This is my question:
Does there exist a linear transformation $T:\mathbb R^2\to \mathbb R^3$ such that $$T([1,0]) = [1,2,3] , T([0,1]) = [-1,2,1], \text{ and }T([5,1]) = [4,12,2] ?$$
How do I set up an augmented matrix for this? I tried doing it without setting up an augmented matrix (and then solving it using Gaussian elimination), and got
\begin{pmatrix} 1 &-1 \\ 2 & 2 \\ 3& 1\end{pmatrix}
as my answer. But that doesn't seem right because the last $T([5,1])$ doesn't give me $[4,12,2]$.
Edit: turns out my transformation matrix does gave me [4,12,2], so I know my answer is right, but is there any other way to solve this by gaussian elimination (when there's more complicated inputs unlike [1,0] or [0,1])?
No, your transformation matrix does not give $[4,12,2]$ for $T([5,1])$. You were correct the first time. You’re making some error in the matrix multiplication. At any rate, the product of this matrix with $[5,1]$ is just a repackaging of $$T([5,1]) = 5 T([1,0])+T([0,1]) = 5[1,2,3]+[-1,2,1] = [4,12,16],$$ which is what you probably got the first time. Indeed, it’s clear from the given conditions that there is no such linear transformation since linearity is violated by them. I expect that this was the point of the exercise—to get you to check this before doing any other work. It’s a simple sanity check that you should do whenever you’re faced with a problem of this type.

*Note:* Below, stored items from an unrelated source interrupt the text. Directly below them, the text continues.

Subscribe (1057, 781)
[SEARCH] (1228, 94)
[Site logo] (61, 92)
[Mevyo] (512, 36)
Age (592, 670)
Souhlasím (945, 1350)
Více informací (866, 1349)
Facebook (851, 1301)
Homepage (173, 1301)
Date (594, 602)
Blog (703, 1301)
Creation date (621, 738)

Now, you could could certainly set up a matrix with unknown entries and use the three given conditions to generate a system of linear equations in these unknowns, but you would quickly find that the system is inconsistent. However, the transformation matrix can be written down directly from the given conditions. Recall that the columns of a transformation matrix are the images of the basis vectors, which you’ve been given. Therefore, the only possiblity for the matrix of $T$ is $$\begin{bmatrix}1&-1\\2&2\\3&1\end{bmatrix},$$ but, as you correctly determined the first time, this gives the wrong result for $[5,1]$, so once again the correct conclusion is that there is no such linear transformation.